▶ **Problem to work on**
Please state which two compounds the glutaminase C abstract names as having the best ADMET profile in the pharmacokinetics prediction.

▶ **Given text**
%%
Molecular docking/dynamics simulations, MEP analysis, and pharmacokinetics prediction of some withangulatin A derivatives as allosteric glutaminase C inhibitors in breast cancer

Abstract

The current study aims to understand the binding mechanism and intermolecular interactions of the novel Withangulatin A derivatives towards the allosteric site of Glutaminase C (GAC) using in silico analysis. The molecular docking and dynamics simulation results revealed that compounds L5, L8, L13, and L18 show high affinity toward the allosteric pocket of the GAC (PDB:3UO9), as confirmed by the high negative score values and hydrogen bonds. We found that these compounds interact with the most important residues and suggest a similar binding mechanism to the native compound (BPTES) and the clinical trial drug (CB-839). The combination of molecular electrostatic potential (MEP) analysis and molecular docking/dynamics studies confirms that the favorable reactive sites of these compounds establish many hydrogen bonds with active site residues of the target. Finally, pharmacokinetics prediction showed that L8 and L13 present the best ADMET profile among the selected compounds, and they share similar properties with the clinical compound CB-839. The obtained results in this investigation demonstrate that these two Withangulatin A derivatives might be used for further development as new allosteric GAC inhibitors for treating TNBC.
%%
▶ **Data shown**
%%
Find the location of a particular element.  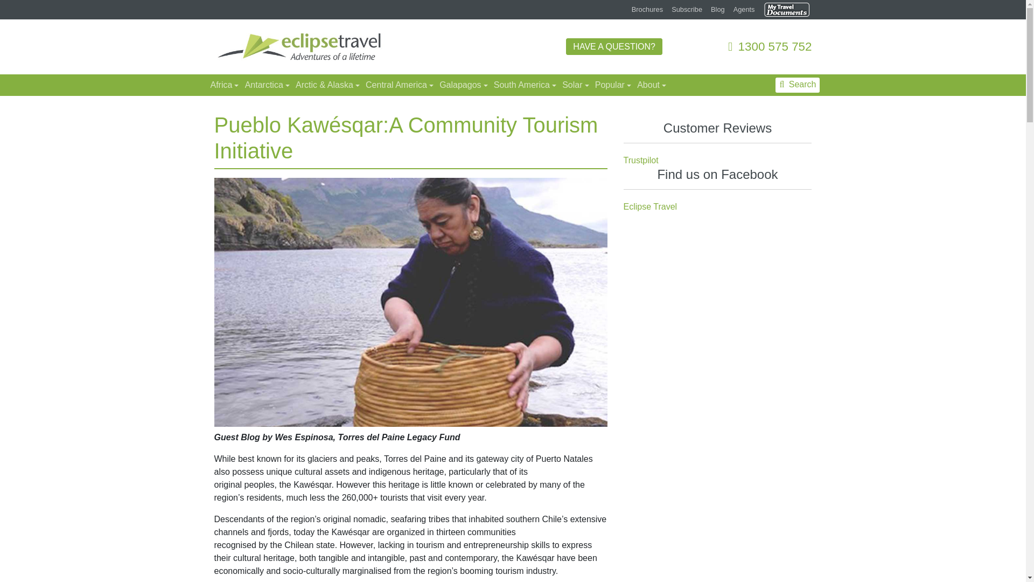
%%
%%
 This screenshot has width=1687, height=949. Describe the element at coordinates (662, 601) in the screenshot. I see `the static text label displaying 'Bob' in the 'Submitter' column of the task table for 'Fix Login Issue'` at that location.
%%
%%
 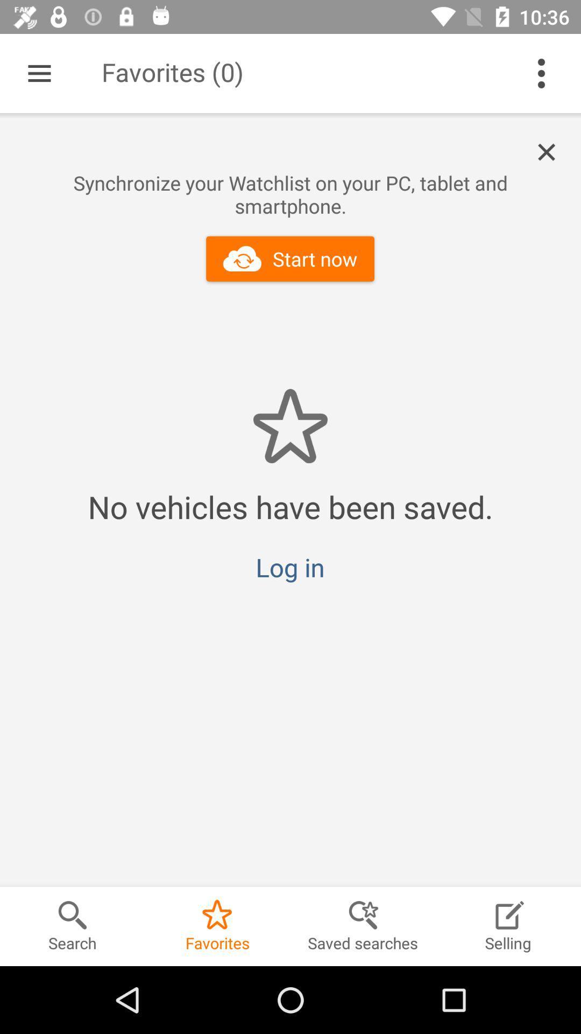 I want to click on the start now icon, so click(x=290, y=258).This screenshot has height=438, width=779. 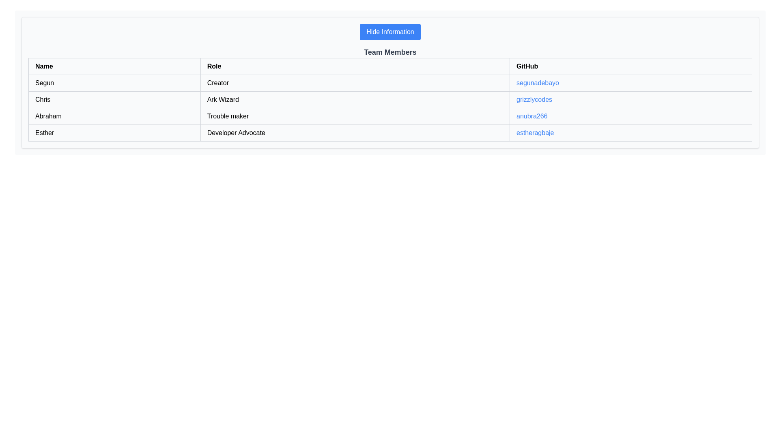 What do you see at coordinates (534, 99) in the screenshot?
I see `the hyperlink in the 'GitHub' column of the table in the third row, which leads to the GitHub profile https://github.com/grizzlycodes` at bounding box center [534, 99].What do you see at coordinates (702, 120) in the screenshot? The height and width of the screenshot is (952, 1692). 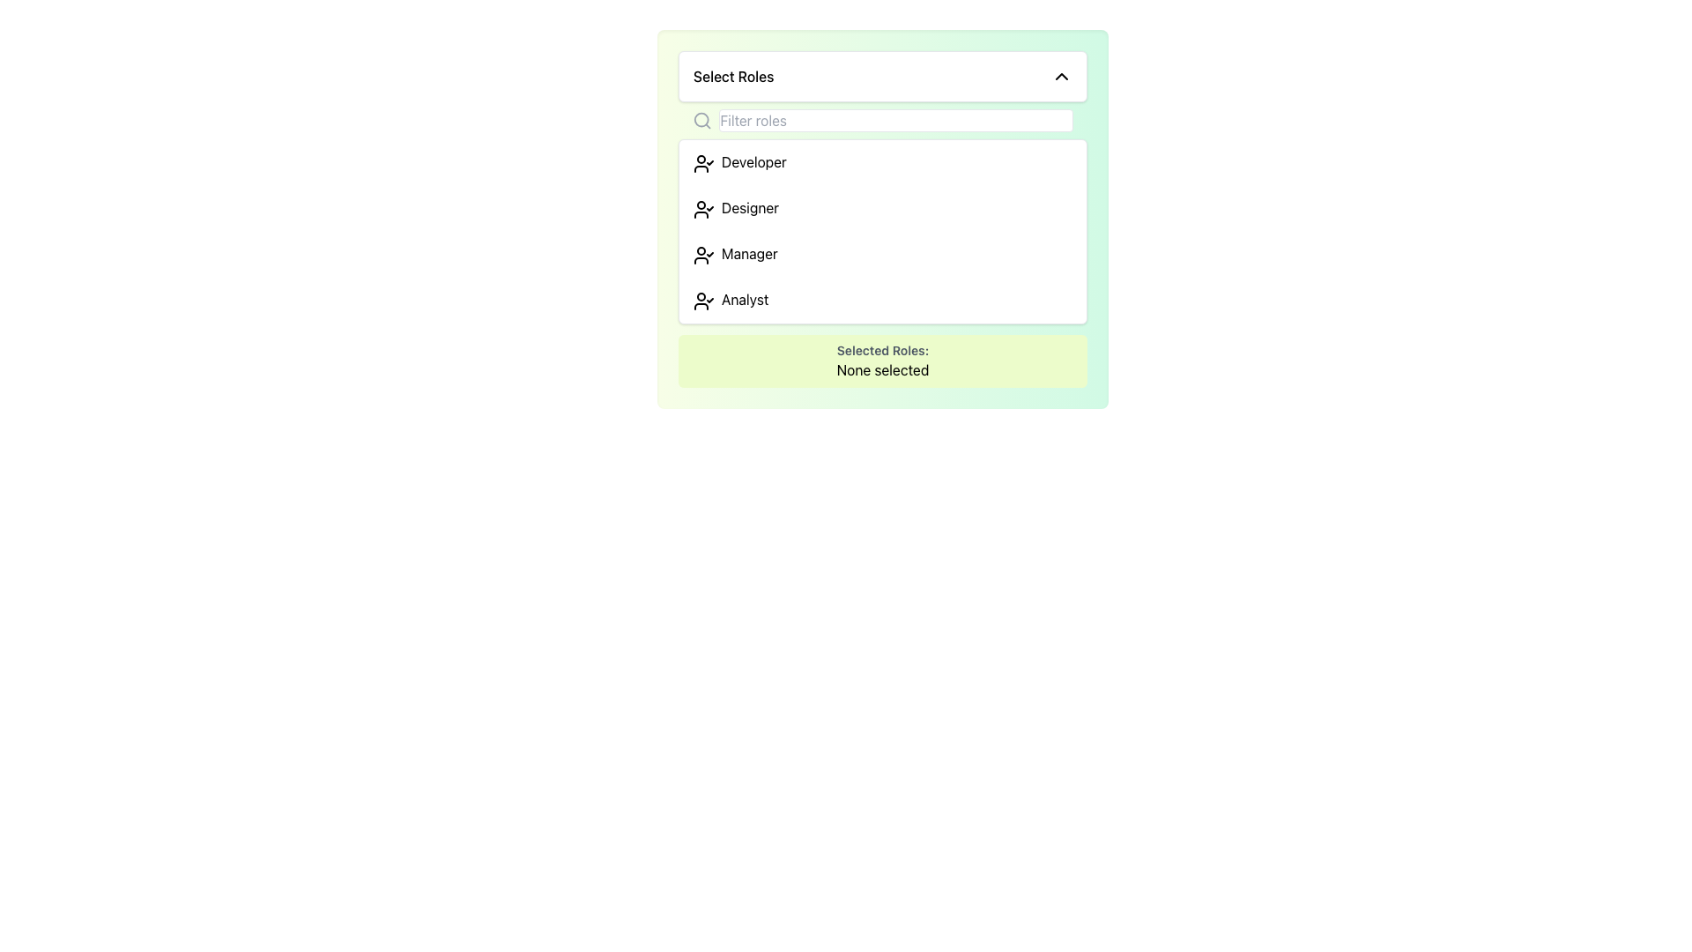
%%
▶ **Solution**
L8 and L13